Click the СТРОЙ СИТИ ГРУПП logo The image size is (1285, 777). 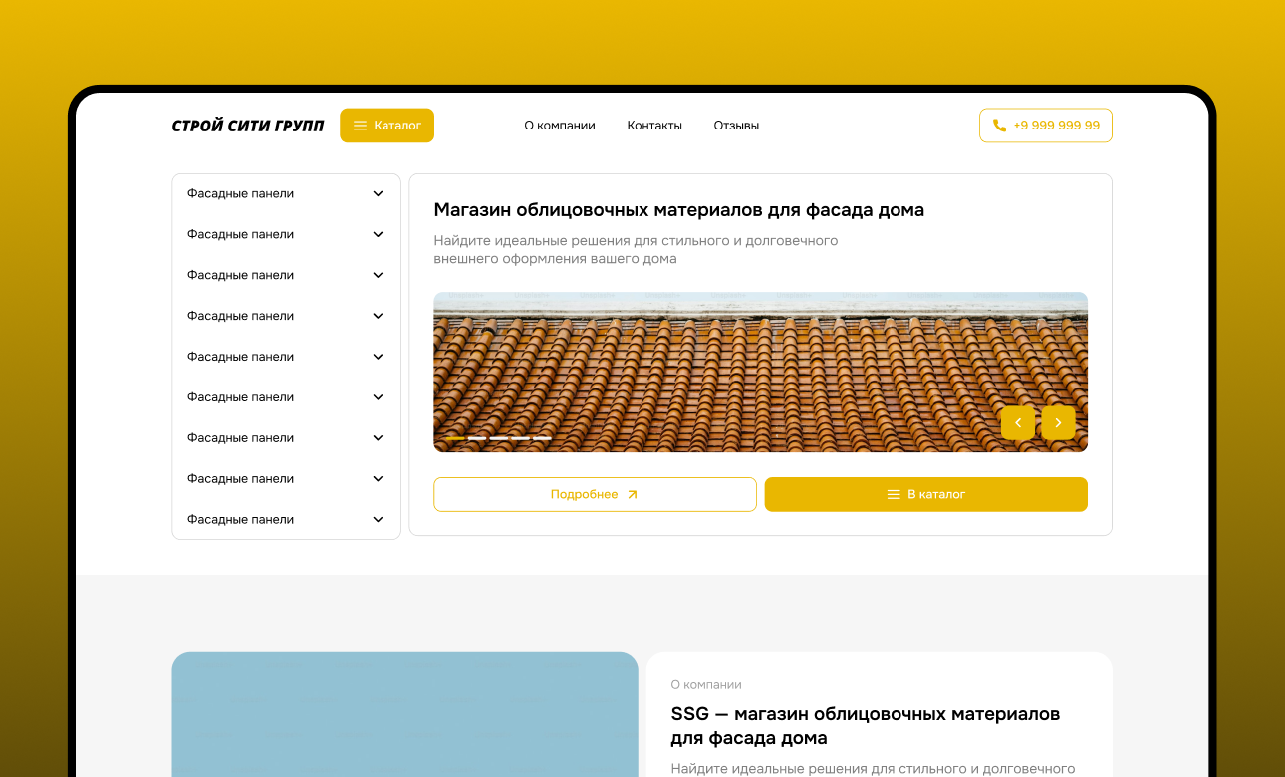247,125
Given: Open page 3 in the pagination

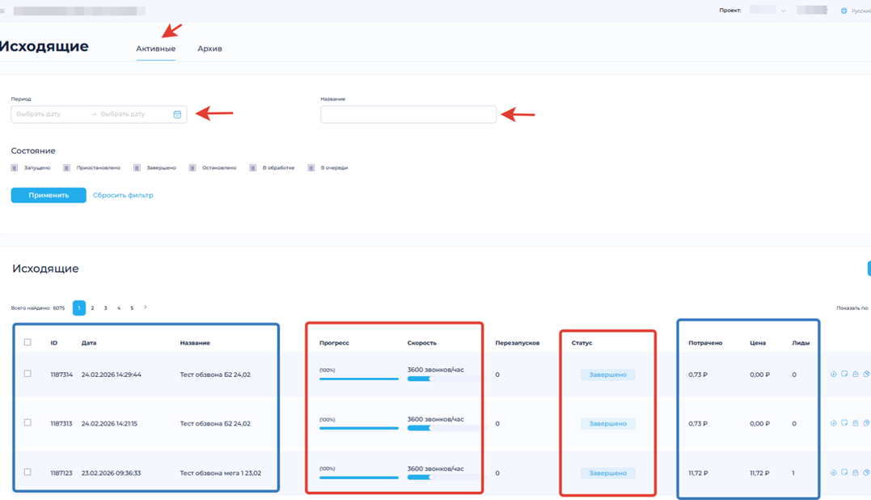Looking at the screenshot, I should tap(105, 308).
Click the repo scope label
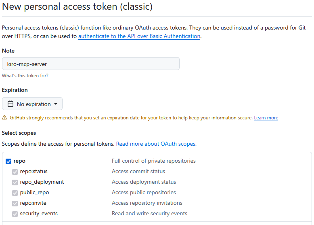This screenshot has width=314, height=225. click(x=19, y=161)
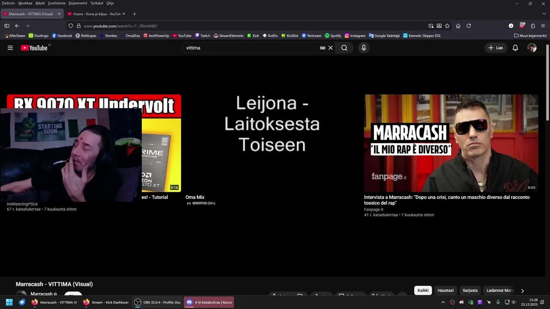Clear the search box with the X icon
This screenshot has height=309, width=550.
coord(330,48)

* PROBLEM DESCRIPTION: Print exactly the lines from the one containing "Given: Open page 3 in the pagination" through the last line of the records, both included, and leave out the pictures.

* SOLVED PROBLEM:
Given: Open page 3 in the pagination

Looking at the screenshot, I should tap(105, 308).
Click the repo scope label
This screenshot has width=314, height=225. click(x=19, y=161)
Clear the search box with the X icon
This screenshot has height=309, width=550.
coord(330,48)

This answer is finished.